Practical Quantum-Safe Voting from Lattices.

We propose a lattice-based electronic voting scheme, EVOLVE (Electronic Voting from Lattices with Verification), which is conjectured to resist attacks by quantum computers. Our protocol involves a number of voting authorities so that vote privacy is maintained as long as at least one of the authorities is honest, while the integrity of the result is guaranteed even when all authorities collude. Furthermore, the result of the vote can be independently computed by any observer. At the core of the protocol is the utilization of a homomorphic commitment scheme with strategically orchestrated zero-knowledge proofs: voters use approximate but efficient "Fiat-Shamir with Aborts" proofs to show the validity of their vote, while the authorities use amortized exact proofs to show that the commitments are well-formed.
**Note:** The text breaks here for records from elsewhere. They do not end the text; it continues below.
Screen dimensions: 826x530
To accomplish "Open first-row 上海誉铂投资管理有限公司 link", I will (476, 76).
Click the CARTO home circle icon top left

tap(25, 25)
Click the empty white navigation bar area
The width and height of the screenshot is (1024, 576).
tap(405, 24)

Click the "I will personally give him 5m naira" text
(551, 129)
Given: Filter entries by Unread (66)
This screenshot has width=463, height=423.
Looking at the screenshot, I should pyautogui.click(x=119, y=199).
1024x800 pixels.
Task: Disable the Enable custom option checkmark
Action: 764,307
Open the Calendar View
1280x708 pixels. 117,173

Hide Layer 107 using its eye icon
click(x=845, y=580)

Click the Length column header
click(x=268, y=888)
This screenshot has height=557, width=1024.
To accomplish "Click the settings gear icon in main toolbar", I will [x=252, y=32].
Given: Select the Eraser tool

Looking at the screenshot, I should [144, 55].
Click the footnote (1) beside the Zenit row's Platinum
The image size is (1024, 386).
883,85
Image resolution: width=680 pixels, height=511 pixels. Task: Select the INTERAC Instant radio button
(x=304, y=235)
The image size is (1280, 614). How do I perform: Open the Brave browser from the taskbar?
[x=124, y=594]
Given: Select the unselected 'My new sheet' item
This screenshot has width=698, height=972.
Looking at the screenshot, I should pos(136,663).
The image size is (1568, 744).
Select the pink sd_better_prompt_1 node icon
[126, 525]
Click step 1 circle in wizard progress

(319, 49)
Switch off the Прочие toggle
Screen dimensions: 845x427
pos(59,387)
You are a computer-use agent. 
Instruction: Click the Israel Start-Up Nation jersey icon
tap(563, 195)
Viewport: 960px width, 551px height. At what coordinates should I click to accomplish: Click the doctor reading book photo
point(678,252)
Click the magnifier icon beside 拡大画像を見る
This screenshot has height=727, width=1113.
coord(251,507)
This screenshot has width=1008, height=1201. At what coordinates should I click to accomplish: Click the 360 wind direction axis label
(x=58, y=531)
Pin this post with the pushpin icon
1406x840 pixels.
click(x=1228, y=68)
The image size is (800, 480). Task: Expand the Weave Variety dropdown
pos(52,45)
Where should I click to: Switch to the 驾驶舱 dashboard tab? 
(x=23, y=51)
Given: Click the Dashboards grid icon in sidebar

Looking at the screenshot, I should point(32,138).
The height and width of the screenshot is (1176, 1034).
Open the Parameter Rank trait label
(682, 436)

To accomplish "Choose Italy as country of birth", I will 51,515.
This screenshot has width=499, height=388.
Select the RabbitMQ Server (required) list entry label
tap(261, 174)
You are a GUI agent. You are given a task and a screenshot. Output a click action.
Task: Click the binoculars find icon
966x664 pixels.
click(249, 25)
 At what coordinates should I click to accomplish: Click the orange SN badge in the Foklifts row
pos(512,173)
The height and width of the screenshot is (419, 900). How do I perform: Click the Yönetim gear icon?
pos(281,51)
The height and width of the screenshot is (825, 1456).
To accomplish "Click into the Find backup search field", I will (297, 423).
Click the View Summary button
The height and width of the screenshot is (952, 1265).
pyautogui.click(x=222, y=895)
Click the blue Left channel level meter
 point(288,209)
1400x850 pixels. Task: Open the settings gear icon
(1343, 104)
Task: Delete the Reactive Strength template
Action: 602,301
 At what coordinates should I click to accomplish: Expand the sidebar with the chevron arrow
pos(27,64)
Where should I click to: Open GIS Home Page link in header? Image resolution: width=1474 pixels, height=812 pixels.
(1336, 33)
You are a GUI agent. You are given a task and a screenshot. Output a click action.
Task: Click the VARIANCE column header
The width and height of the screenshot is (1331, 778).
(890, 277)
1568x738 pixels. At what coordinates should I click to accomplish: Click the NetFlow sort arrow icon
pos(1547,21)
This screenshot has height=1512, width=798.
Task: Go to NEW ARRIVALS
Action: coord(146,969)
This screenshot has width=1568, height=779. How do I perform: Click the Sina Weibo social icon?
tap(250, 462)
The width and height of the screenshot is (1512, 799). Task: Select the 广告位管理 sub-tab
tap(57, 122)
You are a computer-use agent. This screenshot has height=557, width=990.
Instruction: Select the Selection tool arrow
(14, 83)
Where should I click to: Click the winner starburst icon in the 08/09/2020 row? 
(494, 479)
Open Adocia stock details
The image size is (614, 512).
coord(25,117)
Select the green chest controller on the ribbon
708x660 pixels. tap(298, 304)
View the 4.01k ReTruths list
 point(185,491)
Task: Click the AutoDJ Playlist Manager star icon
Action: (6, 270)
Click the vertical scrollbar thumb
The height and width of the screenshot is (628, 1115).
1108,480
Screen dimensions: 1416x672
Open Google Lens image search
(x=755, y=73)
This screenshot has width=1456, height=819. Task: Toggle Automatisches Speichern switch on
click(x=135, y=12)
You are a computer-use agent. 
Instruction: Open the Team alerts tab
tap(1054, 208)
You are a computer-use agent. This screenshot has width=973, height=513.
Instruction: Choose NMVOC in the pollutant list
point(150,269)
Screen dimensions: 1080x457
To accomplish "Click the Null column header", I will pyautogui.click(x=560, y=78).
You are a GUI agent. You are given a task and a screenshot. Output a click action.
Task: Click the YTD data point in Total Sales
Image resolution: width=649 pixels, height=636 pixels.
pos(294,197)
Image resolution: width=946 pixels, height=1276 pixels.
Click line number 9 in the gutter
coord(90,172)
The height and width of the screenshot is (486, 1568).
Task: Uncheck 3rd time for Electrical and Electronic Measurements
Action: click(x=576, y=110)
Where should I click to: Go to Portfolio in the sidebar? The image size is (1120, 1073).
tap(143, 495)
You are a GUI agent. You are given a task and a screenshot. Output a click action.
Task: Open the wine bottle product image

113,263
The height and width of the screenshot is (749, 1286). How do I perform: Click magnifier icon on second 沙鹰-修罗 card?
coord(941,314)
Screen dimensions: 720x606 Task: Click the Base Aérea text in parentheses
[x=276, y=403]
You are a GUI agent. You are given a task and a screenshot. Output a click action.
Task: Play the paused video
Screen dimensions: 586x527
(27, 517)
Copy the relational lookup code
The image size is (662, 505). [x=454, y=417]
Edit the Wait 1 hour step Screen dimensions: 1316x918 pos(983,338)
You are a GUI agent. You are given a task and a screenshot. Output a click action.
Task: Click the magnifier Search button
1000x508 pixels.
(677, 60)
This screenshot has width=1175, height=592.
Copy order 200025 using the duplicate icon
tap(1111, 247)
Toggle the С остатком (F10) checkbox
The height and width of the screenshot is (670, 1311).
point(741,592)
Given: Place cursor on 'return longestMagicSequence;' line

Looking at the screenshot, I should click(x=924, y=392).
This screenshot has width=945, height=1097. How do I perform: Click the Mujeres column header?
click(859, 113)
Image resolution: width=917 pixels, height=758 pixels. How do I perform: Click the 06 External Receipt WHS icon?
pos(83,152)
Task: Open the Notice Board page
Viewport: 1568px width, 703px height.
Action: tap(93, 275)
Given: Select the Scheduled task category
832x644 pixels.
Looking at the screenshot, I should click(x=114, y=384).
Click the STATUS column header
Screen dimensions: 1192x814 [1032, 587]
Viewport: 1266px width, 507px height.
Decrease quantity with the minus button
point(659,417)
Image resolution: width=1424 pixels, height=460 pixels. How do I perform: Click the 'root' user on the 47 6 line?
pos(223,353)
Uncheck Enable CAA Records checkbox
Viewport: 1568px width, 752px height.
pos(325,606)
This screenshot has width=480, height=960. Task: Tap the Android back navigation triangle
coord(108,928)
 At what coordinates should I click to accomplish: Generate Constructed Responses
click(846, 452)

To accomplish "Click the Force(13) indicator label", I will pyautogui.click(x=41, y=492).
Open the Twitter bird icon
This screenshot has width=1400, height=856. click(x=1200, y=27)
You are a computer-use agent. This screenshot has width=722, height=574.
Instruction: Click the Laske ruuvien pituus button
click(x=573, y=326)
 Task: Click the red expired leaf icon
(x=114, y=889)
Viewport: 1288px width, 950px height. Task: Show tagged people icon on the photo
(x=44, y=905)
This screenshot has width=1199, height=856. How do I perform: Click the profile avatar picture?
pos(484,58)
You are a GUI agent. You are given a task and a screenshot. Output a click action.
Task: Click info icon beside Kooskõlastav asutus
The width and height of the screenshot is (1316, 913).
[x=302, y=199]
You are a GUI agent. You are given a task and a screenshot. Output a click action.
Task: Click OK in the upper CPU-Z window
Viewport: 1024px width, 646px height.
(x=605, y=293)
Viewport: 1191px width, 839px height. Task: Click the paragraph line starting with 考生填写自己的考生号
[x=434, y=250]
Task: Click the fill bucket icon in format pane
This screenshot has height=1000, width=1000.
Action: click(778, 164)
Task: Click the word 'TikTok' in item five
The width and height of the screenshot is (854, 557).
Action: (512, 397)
We also present a novel efficient zero-knowledge proof that one of two lattice-based statements is true (so-called OR proof) and a new mechanism to control the size of the randomness when applying the homomorphism to commitments. We give concrete parameter choices to securely instantiate and evaluate the efficiency of our scheme. Our prototype implementation shows that the voters require $8$ milliseconds to submit a vote of size about $20$KB to each authority and it takes each authority $0.15$ seconds per voter to create a proof that his vote was valid. The size of the vote share that each authority produces is approximately $15$KB per voter, which we believe is well within the practical bounds for a large-scale election.